Half of federal Web sites fail DNS security test

By , Network World |  Security, DNS, DNS security

"We checked which ones of those Web sites were signed, which is the first step to deploying DNSSEC," says Mark Beckett, vice president of marketing and product management for Secure64. "Last year, that number was 20%. This year, that number is 49%."

2010 DNSSEC Survey 

Secure64's findings show progress on the DNSSEC front, with the number of federal agencies digitally signing their domains having more than doubled. "But if you think the government should be fully deployed by now, it's a disappointing number," Beckett added.

Secure64 examined only .gov domains, eliminating federal Web sites that end in .mil, .com or .org from its research because the OMB mandate only applies to .gov Web sites.

"The sample size is large enough that these numbers are very believable and conceivable with what we see out in the market," Beckett says.

Leaders in DNSSEC deployment include the State Department, which is 100% compliant, and the Department of Labor, which is 90% compliant, according to the Secure64 survey.

Among the agencies that appear to be lagging in DNSSEC deployment include the Treasury Department, which is signing only one of its dozen subdomains.

Beckett says agencies are even further behind in establishing a chain of trust with their parent domains, which is the second step in DNSSEC deployment after signing a DNS zone.

"Of the folks with signed domains...only about 20% have established a chain of trust with their parent," Beckett says. "The fact that more than half of the agencies have not yet signed and an even larger percentage haven't established their chain of trust tells you the difficulty for anybody - including federal agencies - in deploying this. It's evidence of the complexity of doing this."
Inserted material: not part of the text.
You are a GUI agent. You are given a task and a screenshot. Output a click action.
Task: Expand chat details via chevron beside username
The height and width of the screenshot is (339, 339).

Secure64 sells automated systems for DNSSEC deployment; a typical customer spends around $100,000 on their systems.

Other vendors sell DNSSEC services built into broader product suites, such as IP address management offerings from Infoblox and BlueCat Networks or load balancing systems from F5.

DNSSEC will continue to be in the news this year because VeriSign has committed to supporting the security technology in the .com domain in March. The Internet's largest domain, .com has more than 90 million registered domain names, according to the latest VeriSign Domain Name Industry Brief.